TASK BRIEF —
Each entry that follows should be set down precisely, with its pictures removed.
Top of DATA TO PROCESS
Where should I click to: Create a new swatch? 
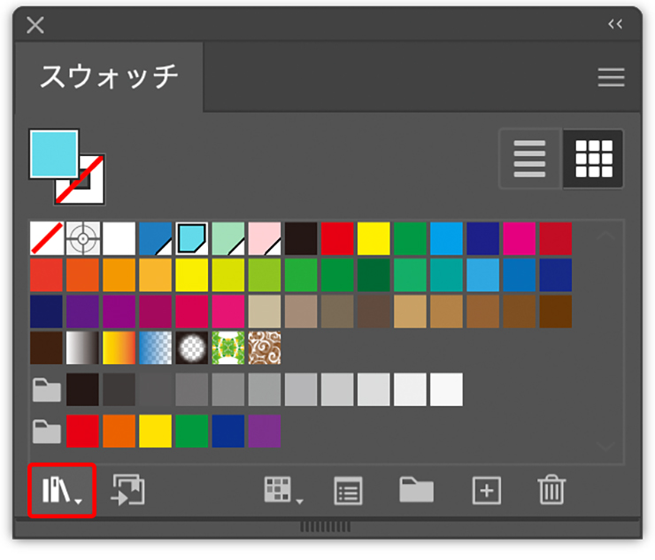tap(486, 490)
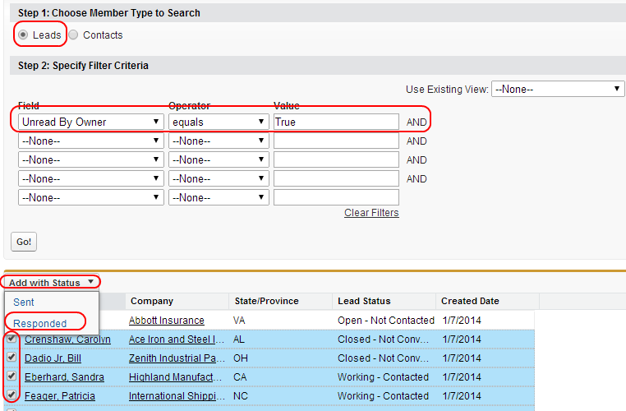The image size is (626, 411).
Task: Open the Unread By Owner field dropdown
Action: (91, 122)
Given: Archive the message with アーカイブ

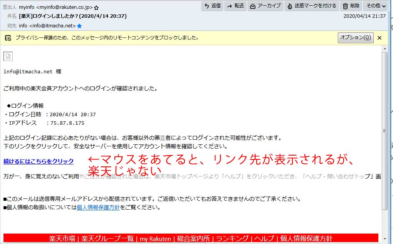Looking at the screenshot, I should (265, 6).
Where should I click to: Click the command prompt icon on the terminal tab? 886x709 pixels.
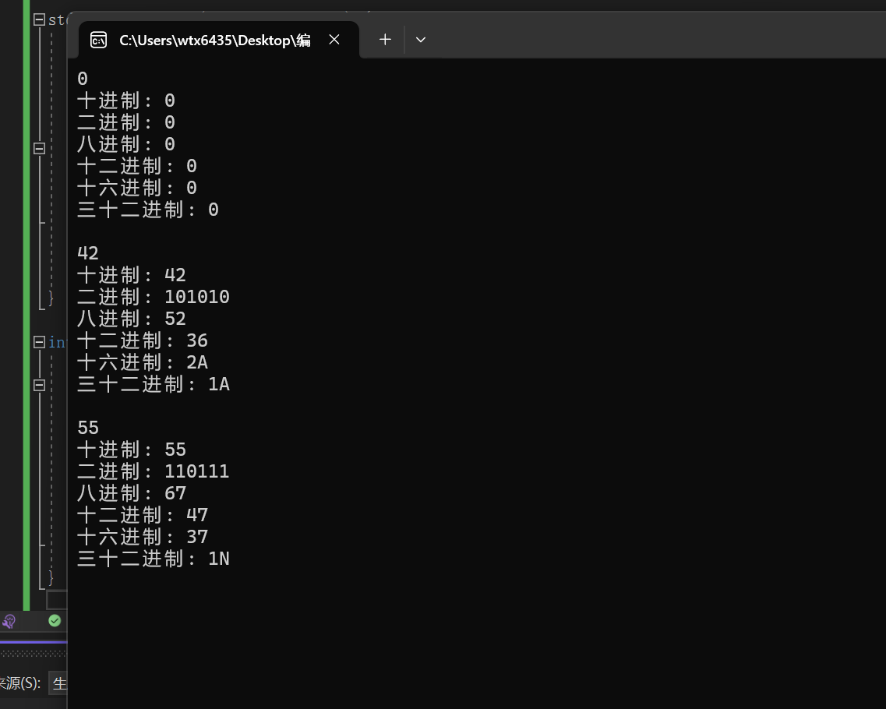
Bottom of DATA TO PROCESS
TASK RESPONSE —
Where should I click to: Create a new swatch? 
tap(486, 490)
The image size is (626, 411).
Task: Open the Unread By Owner field dropdown
Action: (91, 122)
Given: Archive the message with アーカイブ

Looking at the screenshot, I should (265, 6).
Where should I click to: Click the command prompt icon on the terminal tab? 886x709 pixels.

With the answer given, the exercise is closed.